__Brano di testo__:
-- -- --

Non è certo un caso. Abitiamo la città come fermento di vita nuova. «La famiglia ecclesiale dei discepoli – e di tutti gli ospiti che cercano in essa le ragioni della speranza (cfr 1Pt 3,15) – è stata seminata sulla terra come «sacramento […] dell’intima unione con Dio e dell’unità di tutto il genere umano» (LG 1)» (Francesco, Lett. Humana communitas, 4). Siamo seminati sulla terra. Oppure, per usare l’immagine della Lettera a Diogneto, i «cristiani rappresentano nel mondo ciò che l’anima è nel corpo. L’anima si trova in ogni membro del corpo; ed anche i cristiani sono sparpagliati nelle città del mondo». La famiglia dei credenti è seminata sulla terra e sparpagliata nelle città degli uomini per essere segno luminoso dell’unione con Dio e tra gli uomini. Per questo abbiamo attraversato le strade, portando in processione il nostro tesoro più caro, per imparare di nuovo ad abitare con santo entusiasmo i luoghi degli uomini, parlando le loro lingue, stando dentro le loro storie, per inserire nell’esperienza concreta della città, come il buon lievito del vangelo, l’annuncio di Cristo. È un annuncio di bene per gli uomini, annuncio di cui non aver paura: «Io sono il pane della vita; chi viene a me non avrà fame e chi crede in me non avrà sete, mai!» (Gv 6,35). La Chiesa abita la storia annunciando la morte del Signore, proclamando la sua resurrezione nell’attesa della sua venuta. In questo annuncio è la speranza della destinazione ultima della vita. «Questa è la volontà di colui che mi ha mandato: che io non perda nulla di quanto egli mi ha dato, ma che lo risusciti nell’ultimo giorno». (Gv 6,39) Nulla va perduto, tutto è raccolto e salvato per l’eternità. Nella certezza di una vita che non muore qualsiasi frammento del vivere ha senso, tutto merita di essere vissuto. La vita può essere difficile ma non insensata, tutto ciò che è consegnato a Cristo è salvato, è perdonato e compiuto.

-- -- --

__Materiale fornito__:

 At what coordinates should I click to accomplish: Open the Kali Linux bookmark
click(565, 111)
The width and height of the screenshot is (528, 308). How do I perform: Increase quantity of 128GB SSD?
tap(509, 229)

-- -- --

__Obiettivo dell'esercizio__: Prosegui il brano sui cristiani nelle città degli uomini, cominciando subito dopo l'ultima frase riportata sopra.

__Risposta__:
L’amore di Cristo raggiunge normalmente gli uomini grazie alla forma eucaristica dell’esistenza dei discepoli, profondamente segnata dalla passione missionaria. La nostra vocazione è di essere testimoni dell’amore che annunciamo. La testimonianza della nostra vita è il mezzo con cui l’amore di Dio raggiunge normalmente l’uomo nella storia, invitandolo ad accogliere questa novità in modo libero, grato e lieto.
La nostra passione è che Cristo venga riconosciuto grazie alla forma della nostra vita, per lo sguardo e l’affetto con cui ci presentiamo agli altri. Lo stupore per il dono dell’eucarestia ci rende testimoni dell’amore di Cristo: non viviamo più per noi stessi ma perché egli sia conosciuto e diventi ragione di vita per tutti. Testimone è un uomo posseduto dall’amore di Cristo e che vive per lui. «L’amore del Cristo infatti ci possiede; e noi sappiamo bene che uno è morto per tutti, dunque tutti sono morti. Ed egli è morto per tutti, perché quelli che vivono non vivano più per se stessi, ma per colui che è morto e risorto per loro. Cosicché non guardiamo più nessuno alla maniera umana; se anche abbiamo conosciuto Cristo alla maniera umana, ora non lo conosciamo più così. Tanto che, se uno è in Cristo, è una nuova creatura; le cose vecchie sono passate; ecco, ne sono nate di nuove» (2Cor 5,14-17). La creatura nuova guarda gli altri in maniera non umana ma con lo sguardo di Cristo. Preghiamo tanto perché la nostra Chiesa splenda dentro la comunità degli uomini per questa novità di vita.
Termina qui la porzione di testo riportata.